How do you turn the line "Hey, it's snowing!" into a big laugh?

Listen up, playwrights. Here's how. First, make your audience a trifle stir-crazy. (Scenes in which a character is observed washing his dishes at great length are a good bet.) Then put an actor and an actress next to each other on a couch. Then have them embrace. And then, just when they seem ready for some serious snuggling, have the man jump up from the couch and rush over to a wi;ndow (an imaginary window made of black drapery might be best) and say, "Hey, it's snowing!"

This got a big laugh at the source Theatre Thursday night, midway through a play called "Duet in Blue," about the bittersweet romance of a white schoolteacher named Bill and a black bank teller named Vanessa. There were quite a few laughs of this sort, but the audience wasn't hostile. On the contrary, there was a general feeling of good will for all the parties involved, perhaps because the incompetence seemed too rampant to be anyone's particular responsiblity.

Playwright Ross Beatty had begun with an interesting scheme for telling a Washington love story to the accompaniment of Duke Ellington's music, but he forgot that plays need a certain minimum density of plot, character and detail in addition to an overall shape. He and director Phyllis Baker also failed to give enough thought to the physical problems that result when you divide a rahter short play into nine scenes and none locations, including a bank, a restaurant and National Airport. But when Beatty gave his characters something to do or say (particularly a scene in which the woman talked about the superiority of blacks as party-goers), he displayed a sympathetic and vigilant sensibility.
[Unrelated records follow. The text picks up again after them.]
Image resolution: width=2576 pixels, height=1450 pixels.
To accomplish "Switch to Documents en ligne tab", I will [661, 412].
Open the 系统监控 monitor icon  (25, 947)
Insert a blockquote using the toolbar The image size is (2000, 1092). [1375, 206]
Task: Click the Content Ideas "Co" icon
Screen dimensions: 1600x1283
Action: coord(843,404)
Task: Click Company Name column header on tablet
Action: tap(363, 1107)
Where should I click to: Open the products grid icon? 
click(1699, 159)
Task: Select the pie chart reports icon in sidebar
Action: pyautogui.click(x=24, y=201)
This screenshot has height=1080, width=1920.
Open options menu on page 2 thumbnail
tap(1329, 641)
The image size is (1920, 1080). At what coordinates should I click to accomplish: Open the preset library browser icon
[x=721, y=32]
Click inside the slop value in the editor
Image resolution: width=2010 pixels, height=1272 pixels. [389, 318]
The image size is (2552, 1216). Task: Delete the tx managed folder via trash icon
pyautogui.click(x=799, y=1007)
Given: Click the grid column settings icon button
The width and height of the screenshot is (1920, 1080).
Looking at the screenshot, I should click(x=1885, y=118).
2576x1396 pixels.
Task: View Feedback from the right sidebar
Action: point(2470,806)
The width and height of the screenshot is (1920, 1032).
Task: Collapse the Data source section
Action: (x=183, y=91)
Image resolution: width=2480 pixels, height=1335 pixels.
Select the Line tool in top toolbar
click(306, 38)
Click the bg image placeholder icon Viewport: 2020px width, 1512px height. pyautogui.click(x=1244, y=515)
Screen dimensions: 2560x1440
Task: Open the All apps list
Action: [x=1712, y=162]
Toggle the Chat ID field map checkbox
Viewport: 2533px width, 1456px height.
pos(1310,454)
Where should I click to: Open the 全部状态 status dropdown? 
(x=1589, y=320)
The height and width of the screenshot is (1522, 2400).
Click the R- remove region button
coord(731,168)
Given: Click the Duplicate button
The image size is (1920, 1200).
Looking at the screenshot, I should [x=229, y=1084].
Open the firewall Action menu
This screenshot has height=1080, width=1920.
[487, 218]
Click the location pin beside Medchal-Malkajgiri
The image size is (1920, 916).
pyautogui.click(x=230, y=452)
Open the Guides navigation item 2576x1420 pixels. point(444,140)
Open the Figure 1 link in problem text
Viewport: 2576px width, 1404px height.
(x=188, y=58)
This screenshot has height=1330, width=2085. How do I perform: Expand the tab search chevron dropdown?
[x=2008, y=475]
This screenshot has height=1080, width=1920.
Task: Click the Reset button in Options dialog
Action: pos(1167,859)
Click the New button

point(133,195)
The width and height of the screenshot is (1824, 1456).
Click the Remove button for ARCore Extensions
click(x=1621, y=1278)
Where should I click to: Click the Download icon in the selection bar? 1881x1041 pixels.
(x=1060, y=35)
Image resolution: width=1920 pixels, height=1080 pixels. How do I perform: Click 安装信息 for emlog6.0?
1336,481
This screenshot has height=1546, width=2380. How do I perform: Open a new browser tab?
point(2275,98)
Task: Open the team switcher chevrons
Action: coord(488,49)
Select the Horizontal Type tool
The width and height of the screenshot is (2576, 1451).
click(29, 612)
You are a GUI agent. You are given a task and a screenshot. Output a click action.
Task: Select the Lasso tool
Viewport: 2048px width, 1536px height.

"Duet in Blue" was preceded by Will Rokes' "Good Money," a parable about two ex-convicts working in a mailroom (for $150 and $130 a week). Rokos worked some offbeat comic variations on the old B-movie plot about trying to go straight, and Tyrone Dabney gave a wry and credible performance as the $130-a-week man. Unfortunately, his fellow actors failed to come across as criminal types -- or, indeed, as people.

Both plays, and a time-consuming interlude in which a clown twisted balloons and attempted a magic trick, were part of the Source's Washington Theatre Festivaal, which ends this weekend.